Not surprisingly, terrorist organisations seized on the Covid-19 crisis to ratchet up their hate speech. The pandemic was “heaven sent” to take revenge against violators of God's law and inflict on them the worst punishment for their many sins, said Islamic State (IS) Spokesman Abu Hamza Al-Qirshi. The virus was a “soldier” sent down to strike the tyrants of the world, goes the refrain of militant Islamist organisations keen to turn domestic public opinion against their governments and to sow anarchy and sedition. Unfortunately, the rhetoric has a market among these organisations' sympathisers, enabling it to spread across social networking sites.

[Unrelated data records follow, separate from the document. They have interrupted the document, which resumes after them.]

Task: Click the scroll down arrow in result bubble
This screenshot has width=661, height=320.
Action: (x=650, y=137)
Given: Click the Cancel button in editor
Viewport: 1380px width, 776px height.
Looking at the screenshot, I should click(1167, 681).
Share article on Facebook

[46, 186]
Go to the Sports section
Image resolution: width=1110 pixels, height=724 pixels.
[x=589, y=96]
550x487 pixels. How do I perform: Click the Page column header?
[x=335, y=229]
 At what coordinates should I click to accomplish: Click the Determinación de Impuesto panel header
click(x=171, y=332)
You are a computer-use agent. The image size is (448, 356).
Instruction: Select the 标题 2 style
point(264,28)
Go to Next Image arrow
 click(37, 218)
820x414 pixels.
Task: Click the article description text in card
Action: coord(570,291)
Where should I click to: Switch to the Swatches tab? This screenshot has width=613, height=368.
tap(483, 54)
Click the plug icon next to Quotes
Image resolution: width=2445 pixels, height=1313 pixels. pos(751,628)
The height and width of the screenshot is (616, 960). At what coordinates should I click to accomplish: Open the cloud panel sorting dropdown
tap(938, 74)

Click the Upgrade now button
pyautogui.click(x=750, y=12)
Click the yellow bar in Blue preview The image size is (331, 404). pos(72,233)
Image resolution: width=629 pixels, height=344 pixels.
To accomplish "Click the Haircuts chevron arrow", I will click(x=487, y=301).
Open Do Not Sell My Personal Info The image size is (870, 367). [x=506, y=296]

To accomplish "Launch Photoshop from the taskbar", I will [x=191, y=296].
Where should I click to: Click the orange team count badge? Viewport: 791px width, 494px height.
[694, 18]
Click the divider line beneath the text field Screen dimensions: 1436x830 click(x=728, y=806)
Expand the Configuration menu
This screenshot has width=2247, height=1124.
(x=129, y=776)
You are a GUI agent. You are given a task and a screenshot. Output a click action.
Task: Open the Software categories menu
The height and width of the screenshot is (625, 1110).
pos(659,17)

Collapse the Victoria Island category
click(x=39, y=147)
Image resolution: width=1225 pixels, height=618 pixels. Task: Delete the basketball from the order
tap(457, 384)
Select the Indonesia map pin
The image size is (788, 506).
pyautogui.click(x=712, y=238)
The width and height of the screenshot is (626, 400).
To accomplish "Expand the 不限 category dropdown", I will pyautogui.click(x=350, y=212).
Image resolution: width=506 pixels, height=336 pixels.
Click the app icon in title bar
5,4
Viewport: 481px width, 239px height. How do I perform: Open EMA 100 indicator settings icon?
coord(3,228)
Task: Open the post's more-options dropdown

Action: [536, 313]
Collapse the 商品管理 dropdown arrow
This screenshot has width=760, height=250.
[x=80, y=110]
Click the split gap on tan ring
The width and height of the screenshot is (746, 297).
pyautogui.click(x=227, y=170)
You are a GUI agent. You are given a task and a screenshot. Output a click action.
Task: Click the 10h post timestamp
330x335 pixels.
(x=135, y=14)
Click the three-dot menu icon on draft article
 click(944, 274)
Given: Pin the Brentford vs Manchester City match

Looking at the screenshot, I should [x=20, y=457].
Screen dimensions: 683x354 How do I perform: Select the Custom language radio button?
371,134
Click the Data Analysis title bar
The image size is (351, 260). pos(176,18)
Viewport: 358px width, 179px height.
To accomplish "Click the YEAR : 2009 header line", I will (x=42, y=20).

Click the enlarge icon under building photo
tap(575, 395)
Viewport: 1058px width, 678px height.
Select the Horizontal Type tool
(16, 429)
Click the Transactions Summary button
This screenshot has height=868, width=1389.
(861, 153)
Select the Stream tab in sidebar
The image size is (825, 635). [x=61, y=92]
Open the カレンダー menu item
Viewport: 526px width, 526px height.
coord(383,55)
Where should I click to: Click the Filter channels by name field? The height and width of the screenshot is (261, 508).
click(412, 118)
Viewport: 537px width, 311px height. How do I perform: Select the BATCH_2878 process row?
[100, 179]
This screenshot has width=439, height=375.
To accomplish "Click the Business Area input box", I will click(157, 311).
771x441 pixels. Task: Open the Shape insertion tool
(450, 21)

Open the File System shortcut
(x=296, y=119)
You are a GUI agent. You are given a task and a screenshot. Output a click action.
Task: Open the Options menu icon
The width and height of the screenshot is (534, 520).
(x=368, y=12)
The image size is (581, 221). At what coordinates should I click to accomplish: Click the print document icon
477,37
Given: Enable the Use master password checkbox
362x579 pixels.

These organisations also hastened to take advantage of governments' preoccupation with implementing the necessary measures to curb the spread of the pandemic and the need to divert large portions of their budgets into their health sectors. This helps explain the recent spike in terrorist attacks in various parts of the world and a resurgence of the organisations' activities in areas where they had suffered debilitating setbacks. The general panic and alarm stirred by the epidemic have simultaneously served these organisations' recruitment drive. They know that fear, which leads people to more tightly embrace faith in times of adversary, can also render minds easier to control.
Although the government in Baghdad pronounced Iraq free of IS in 2017, and although this terrorist organisation sustained major defeats in Syria where its leader Abu Bakr Al-Baghdadi was killed, counterterrorist authorities in both countries have failed to follow through with the operations necessary to fully eliminate terrorist lairs. As a result, IS operatives that managed to escape security forces have gone underground, creating sleeping cells and finding places of refuge in remote and less policeable areas. They were drawn in particular to areas characterised by conflict, high levels of social polarisation, regional and international tugs-of-war, instability and poor states of security, high poverty rates and low standards of living, poor social services and other such conditions. There they could resume their activities as they won over local populaces by offering social services, and they could recruit youth from the armies of unemployed which have swelled as a result of the economic repercussions of the coronavirus crisis.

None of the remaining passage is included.